Giuseppe De Giorgi, capo di stato maggiore della Marina militare italiana, signor Cinc o anche signor tartine, mandorle e champagne, parla fin troppo chiaro: il parlamento italiano deve approvare la costruzione di altre nuove e moderne navi da guerra.Lo fa in una intervista al Corsera del 9 giugno scorso (leggibile per intero qui) prendendo a scusa i barconi dei migranti nel Mediterraneo da affondare, l’Isis, le isole di plastica che si formano, l’alluvione in Liguria, l’eruzioni dello Stromboli e chi più ne ha ne metta. Il militare si confronta con gli altri paesi in cui “persino” la Grecia e la Turchia hanno più sommergibili che l’Italia, uno scandalo! Eppure siamo al centro del mare, il Mediterraneo, in cui “viaggiano petroliere di tutto il mondo”. Vuoi non salvaguardare con dei Ppa (pattugliatori polivalenti d’altura, di soli 5.000 ton!) queste rotte strategiche, ovvero gli interessi dell’Eni in Monzambico?

E quindi? Ecco l’ammiraglio spiegare: «Per mantenere il livello ottimale della flotta si dovrebbero costruire tre nuove navi all’anno. … Due anni fa, … spiegai alle commissioni Difesa di Camera e Senato che la nostra flotta è vecchia. … Per fortuna il Parlamento mi ha dato retta [si poteva dubitare che i vari politici borghesi non fossero sensibili al richiamo militar-nazionalista di signor Cic? – ndr], sono stati stanziati 5,6 miliardi di euro». Oggi, ne cerca altri 5, in totale fanno più di 10 miliardi in navi da guerra che, con la crisi, sembra un’offesa alla miseria dei migranti e dei disoccupati che ci sono in giro.

Ma è qui che arriva il bello dell’intervista: «Calcoliamo però che 5 ritornano allo Stato come tasse, aggiungiamo altri 2,4 di cassa integrazione risparmiata se l’industria lavora a pieno ritmo, e infine consideriamo i punti di Pil generati.

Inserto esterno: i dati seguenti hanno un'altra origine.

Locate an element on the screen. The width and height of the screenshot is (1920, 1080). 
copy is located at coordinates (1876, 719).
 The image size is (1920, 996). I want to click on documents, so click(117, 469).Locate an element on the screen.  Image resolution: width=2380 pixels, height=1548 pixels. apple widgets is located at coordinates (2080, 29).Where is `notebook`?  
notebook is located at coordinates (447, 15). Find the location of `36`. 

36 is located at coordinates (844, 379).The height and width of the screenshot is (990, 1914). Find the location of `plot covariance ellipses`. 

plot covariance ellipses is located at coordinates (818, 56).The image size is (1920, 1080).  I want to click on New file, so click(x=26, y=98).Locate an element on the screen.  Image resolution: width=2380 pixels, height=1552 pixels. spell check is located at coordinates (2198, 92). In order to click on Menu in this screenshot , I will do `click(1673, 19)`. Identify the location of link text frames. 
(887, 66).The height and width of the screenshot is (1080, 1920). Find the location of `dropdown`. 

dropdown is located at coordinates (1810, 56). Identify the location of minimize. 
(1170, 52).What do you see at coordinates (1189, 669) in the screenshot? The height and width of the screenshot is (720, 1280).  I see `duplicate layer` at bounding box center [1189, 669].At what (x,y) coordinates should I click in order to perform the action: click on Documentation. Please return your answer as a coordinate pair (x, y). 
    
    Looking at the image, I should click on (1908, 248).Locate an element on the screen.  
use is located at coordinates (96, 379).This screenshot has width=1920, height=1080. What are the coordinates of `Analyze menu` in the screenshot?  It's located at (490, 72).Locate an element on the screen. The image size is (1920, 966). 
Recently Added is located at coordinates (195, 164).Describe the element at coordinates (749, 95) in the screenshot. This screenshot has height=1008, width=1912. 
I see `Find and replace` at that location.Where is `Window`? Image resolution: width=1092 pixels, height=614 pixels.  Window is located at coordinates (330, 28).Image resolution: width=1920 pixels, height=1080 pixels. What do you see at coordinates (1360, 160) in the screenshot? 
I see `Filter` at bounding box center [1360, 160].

Vale la pena».

Ecco la solita soluzione alla crisi e alla disoccupazione che abbiamo già visto, anche in Italia, all’inizio del secolo scorso e che ora puntualmente viene riproposta: invece che lasciare inoperosi migliaia di operai, occuparli su commesse militari dello Stato, fargli costruire potenti, moderne navi da guerra nei cantieri navali del paese. Vuoi mettere le ricadute economiche?! I profitti di Fincantieri, dell’Ilva per l’acciaio necessario, la Melara e la Dalmine per i cannoni (ops, volevamo dire i tubi senza saldatura)… “i punti di pil generati”! “Vale la pena”! Sì, certo, per i padroni e i suoi pennivendoli del Corsera che senza l’ombra di alcun dubbio storico intervistano ammiragli che travestiti da crocerossine vogliono nuovi “giocattolini” di distruzione di massa.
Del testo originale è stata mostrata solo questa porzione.